Kitchen tales? For some light reading and fun – and there’s not enough of that in kitchens. Here’s a look back at some times in a kitchen when opening my own restaurant was not even on the radar.
Like so many, hospitality work was something I did for extra cash – it wasn’t a career. A career was something I was supposed to prepare for at University and then stick to for the rest of my life.
This short piece of kitchen tales is from “Theatre of War – the art of running a restaurant”, my memoir of crazy times in Queensland with even crazier people. I hope you enjoy:
“Pete and I became engaged in Mackay, while he worked as a teacher out at the mines, and bar-maiding for a bit, I eventually bowed to family pressure and took up a teaching scholarship I had earlier declined. I chose a teacher’s college in Rockhampton, where Pete had another posting. Janie, my old flat mate, went to Europe, and I stayed in Queensland and married Pete and became a teacher. Teachers’ scholarships in the ‘70s amounted to $21 a week, and had to be supplemented with other jobs. Luckily for me, jobs were plentiful then, particularly in hospitality.

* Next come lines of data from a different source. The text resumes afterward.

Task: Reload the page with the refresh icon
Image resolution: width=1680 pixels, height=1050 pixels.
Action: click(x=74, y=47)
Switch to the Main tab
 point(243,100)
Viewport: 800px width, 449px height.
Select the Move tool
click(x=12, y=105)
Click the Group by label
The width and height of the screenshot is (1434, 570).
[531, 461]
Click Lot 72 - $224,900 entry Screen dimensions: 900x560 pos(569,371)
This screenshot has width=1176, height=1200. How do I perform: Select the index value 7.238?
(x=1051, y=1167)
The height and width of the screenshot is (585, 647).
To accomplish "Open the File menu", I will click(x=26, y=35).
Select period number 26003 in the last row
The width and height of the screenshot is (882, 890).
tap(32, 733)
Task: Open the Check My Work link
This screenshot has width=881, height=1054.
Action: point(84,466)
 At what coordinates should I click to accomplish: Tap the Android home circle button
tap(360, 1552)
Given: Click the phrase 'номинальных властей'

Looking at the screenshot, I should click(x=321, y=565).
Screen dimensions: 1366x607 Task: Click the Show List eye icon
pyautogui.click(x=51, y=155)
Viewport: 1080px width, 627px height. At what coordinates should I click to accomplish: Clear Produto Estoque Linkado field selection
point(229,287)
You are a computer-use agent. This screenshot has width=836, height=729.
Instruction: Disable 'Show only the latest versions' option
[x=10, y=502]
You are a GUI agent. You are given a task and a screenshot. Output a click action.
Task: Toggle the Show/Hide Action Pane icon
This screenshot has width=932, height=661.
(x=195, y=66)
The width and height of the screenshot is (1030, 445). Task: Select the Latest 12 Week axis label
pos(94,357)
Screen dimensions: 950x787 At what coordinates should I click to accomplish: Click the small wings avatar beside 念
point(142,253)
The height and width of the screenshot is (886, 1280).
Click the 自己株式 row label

Kitchen hand? Tick. Barmaid? Tick. Chambermaid? (Yes and it’s still a word!) Tick. Assistant manager? Tick. Waitress? Tick. And already married, in my second year at teachers’ college I worked two jobs – 16 hours – every day during my extensive term holidays.
I came home to my husband after my first shift as a morning pantry maid at a hotel in Rockhampton, and tried to lie down. Nope, that didn’t work, my back was bent permanently, I was sure of it.
“You okay?” said Pete, looking concerned.
“Yeah, yeah, just need to …. Just need to lie down, I’ll be right,” I said, not believing a word. I couldn’t straighten up.
Carrying heavy breakfast trays, cleaning rooms and making countless beds with heavy innerspring mattresses had done me in. I started at 6am, finished at 2pm, went home for a rest and food, to return at 6pm ready to kitchen hand for night service until close – usually finishing the cleaning by 1am, but sometimes 2. Then back at 6am to begin all over again.
“The Rocky Palace” as the staff euphemistically called it, was a horrible place to work as well. The chef was a miserable, filthy creature, and his kitchen resembled an apothecary from Hogwart’s rather than a commercial temple of gastronomy.
He looked at me with disdain.
“You? You’re my new kitchen hand?” Chef threw his head back and laughed. But it was more of a scoff. A disappointed grunt, “Huh!”
I straightened up, trying to look taller than my five feet two inches. If I had wings I would’ve spread them. But I felt like a flea on a dog. No matter how much I puffed and strutted, I’d still be small.
But hey? Fleas bite don’t they? And are agile. Can be a pest in fact. I shuffled. Looked down at my new clogs and rubbed one against the back of a leg.
He thumbed with one filthy claw at two bulbous bags of potatoes leaning, waiting, in a corner.
“Over there. Peeled and cut for chips, by 4….. Think you can handle that, squirt?” It was 2pm. Chef sneered, and a couple of miserable, yellow teeth pushed their way over his lips as he grabbed a cigarette from an ashtray, and puffed madly on it until it sparked back into life and he drew in, loud and long.
“Handle that? Squirt? Watch me,” I mumbled as I dragged one bag up to a sink, found a peeler amongst the debris, and began.
So was my introduction to my life in kitchens. How I survived is still
a mystery even to me, but somehow I took the lessons I learned and managed to open ten restaurants eventually, as owner/chef.
On this, my first day, I could smell something vile – like burning bodies on the Ganges. Chef beckoned to me with a grubby claw. He tried to grin, but with yellowed teeth like ancient and weathered tombstones, it was more like a sneer as he said, “Come here and let me give you a lesson”.
I sidled over to a huge steaming pot that he was stirring.
“Poke your head in there. What do you think?”
I peered over.
“Pwoah… Burnt. Badly, by the smell,” I guessed.
“Ah yes, but not ruined!” He chortled, triumphant. “The secret is, not to mix the burnt bottom with the rest of the stew. Stir lightly, then add cream at the end, and they’ll never know,” he made a cockeyed wink at me.
Genius. Not. He was obviously an old hand at rescuing disasters, probably a side effect of the coffee cup he kept filled with cask wine next to him that never seemed to end. And I never saw him fill it up. Magic.
The journey from shitty kitchen jobs to slogging in the pass of my own restaurant was so much shorter than even I could have imagined. And the almost two years with our partners at Churros was a steep learning curve. But we outgrew the place, and so Pete and I moved on and out to the coast.”
It was near the beginning of a long journey for me, and I’m still not even sure where the passion for cooking food for the public came from, but looking back, there are so many kitchen tales that I felt needed to be told.